|Year : 2021 | Volume
| Issue : 3 | Page : 175-180
Identification of adulterants of Terminalia arjuna bark from market samples through a pharmacognostical study
Polepalli Mallikarjuna Rao1, KL Virupaksha Gupta2
1 Department of Dravyaguna, Sri Jayendra Saraswati Ayurvedic College and Hospital, Chennai, Tamil Nadu, India
2 Department of Rasashastra and Bhaishajya Kalpana, Sri Jayendra Saraswati Ayurvedic College and Hospital, Chennai, Tamil Nadu, India
|Date of Submission||13-Mar-2021|
|Date of Decision||09-Jul-2021|
|Date of Acceptance||24-Jun-2021|
|Date of Web Publication||28-Sep-2021|
Dr. Polepalli Mallikarjuna Rao
Department of Dravyaguna, Sri Jayendra Saraswati Ayurvedic College and Hospital, Chennai, Tamil Nadu
Source of Support: None, Conflict of Interest: None
Background: Pharmacognostical parameters, namely macroscopic and microscopic techniques, are very important in the identification of drugs. The macroscopic and microscopic feature of medicinal plants is believable, accurate and involves less cost. So, the study of the morphology and the organoleptic nature of drugs is undertaken using highly sophisticated modern techniques. In Ayurveda, Arjuna bark is an important drug for the treatment of heart disorders and other diseases. There is a great demand for Arjuna bark in the market, and it is very prone to getting adulterated. To find out the correct identity of Arjuna bark from adulterants with the help of pharmacognostical techniques, the present study was undertaken. Materials and Methods: The Arjuna bark was obtained from the source tree and from four raw drug markets of the capital cities of south India. These five Arjuna bark samples were considered for analyzing their organoleptic characteristics; microscopic examination, polarization, fluorescence microscopic examination, powder microscopy, and thin layer chromatography (TLC) of the drug were used for authentication. Results: The Arjuna bark collected from the source tree and the market samples showed the same presentations, thus the market samples were acceptable. It is also found that the bark of the tree Terminalia paniculata is used as an adulterant in a negligible quantity. Conclusion: The present study reveals that, the chances of adulteration for T. arjuna are very less.

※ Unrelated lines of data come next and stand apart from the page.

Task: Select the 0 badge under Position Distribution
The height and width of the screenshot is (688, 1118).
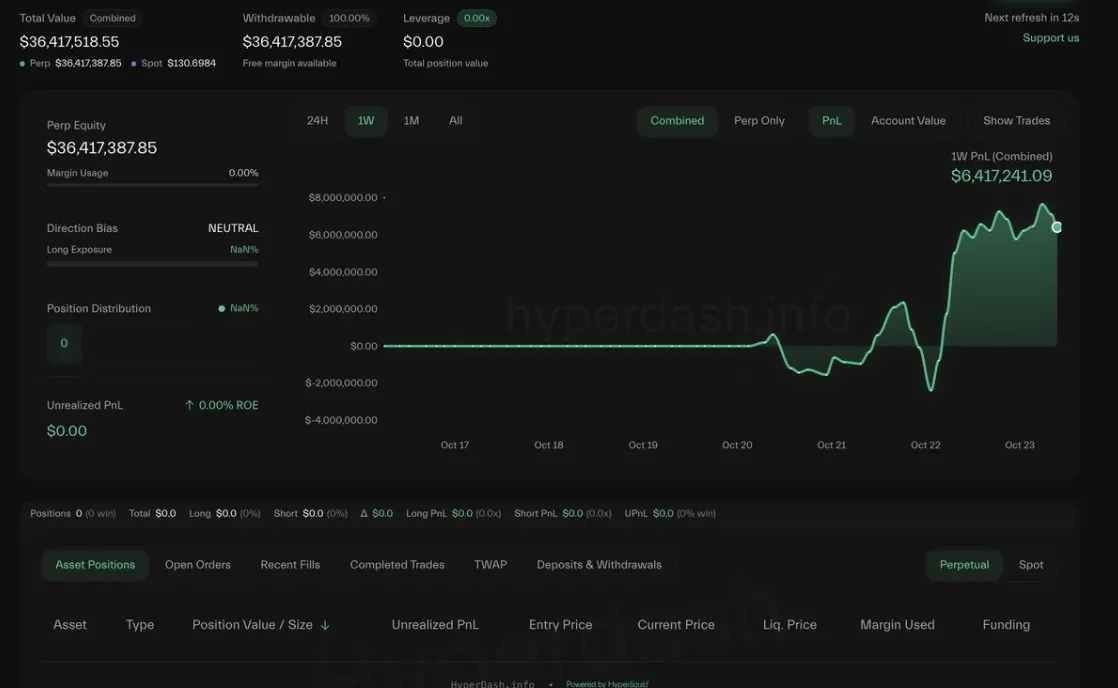Action: (63, 342)
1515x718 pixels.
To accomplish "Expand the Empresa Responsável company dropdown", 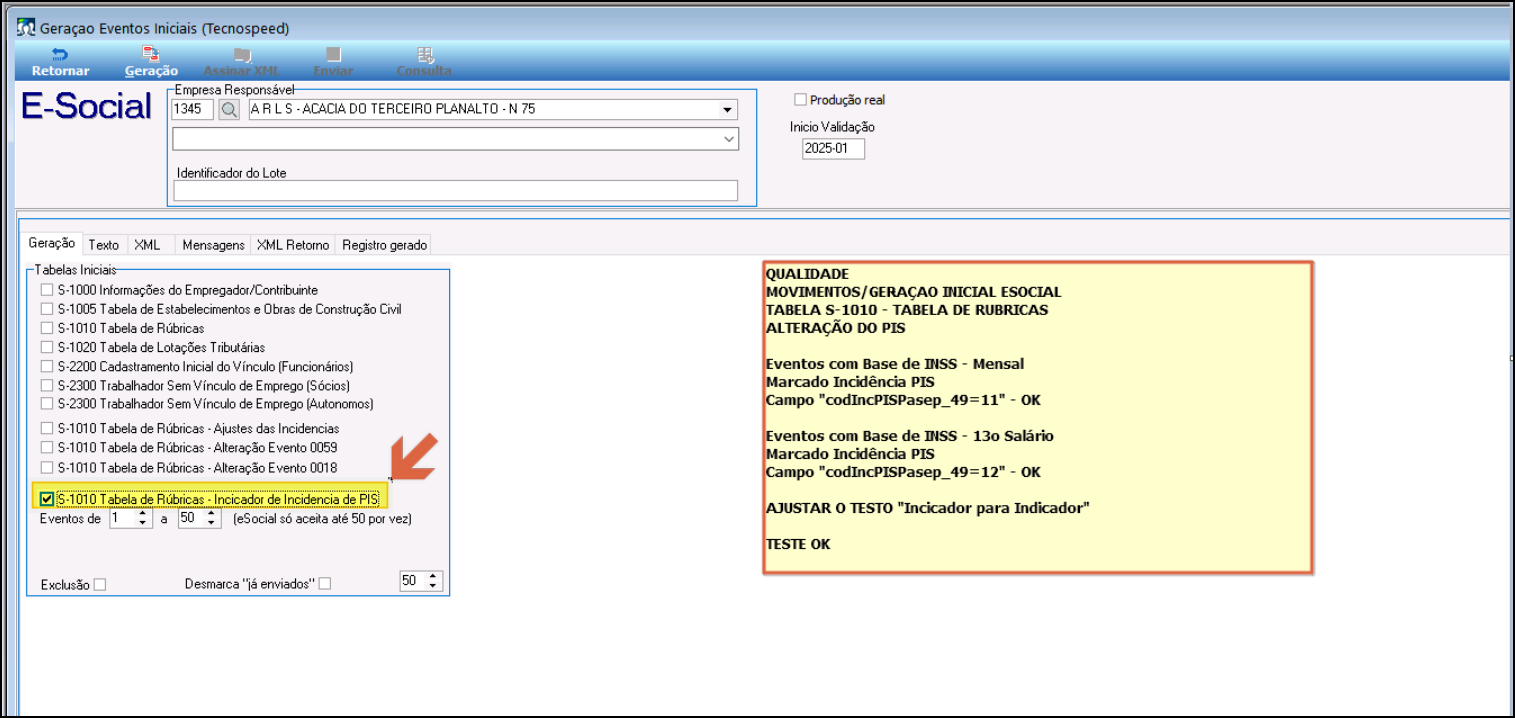I will (x=725, y=109).
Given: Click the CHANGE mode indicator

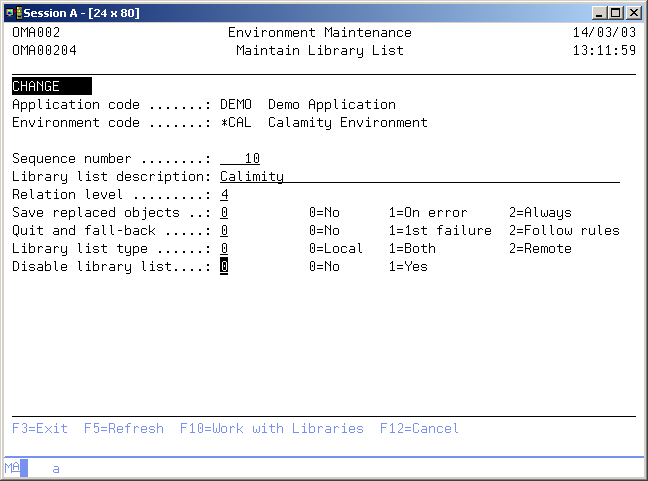Looking at the screenshot, I should click(x=51, y=87).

Keywords: Arjuna bark, pharmacognostic studies, identification
|How to cite this article:|
Mallikarjuna Rao P, Virupaksha Gupta K L. Identification of adulterants of Terminalia arjuna bark from market samples through a pharmacognostical study. J Indian Sys Medicine 2021;9:175-80
|How to cite this URL:|
Mallikarjuna Rao P, Virupaksha Gupta K L. Identification of adulterants of Terminalia arjuna bark from market samples through a pharmacognostical study. J Indian Sys Medicine [serial online] 2021 [cited 2021 Dec 4];9:175-80. Available from: https://www.joinsysmed.com/text.asp?2021/9/3/175/326836
| Introduction|| |
The tree Arjuna (Terminalia arjuna [Roxb.] Wight and Arn, of Combretaceae family) bark has been traditionally used to treat heart disease since long ago and it is also known as the guardian of the heart.Kshirapaka or Arjuna milk decoction is useful in heart diseases, as mentioned by Vrinda vaidyaka.Arjuna tree is known since the Vedic period. Arjuna is used in the treatment of diseases such as Medoroga (obesity), Mutraghata (urinary disorder), Mukharoga (mouth disease), Pittaja, Vataja, and Kaphaja Prameha (poly uric disorders) as per various Samhitas. Arjuna is used in different dosage forms, such as Lepa, Churna, Ghrita, Tail, Kwath, Asava, Aristha, Dhupa, Phanta, Modaka etc.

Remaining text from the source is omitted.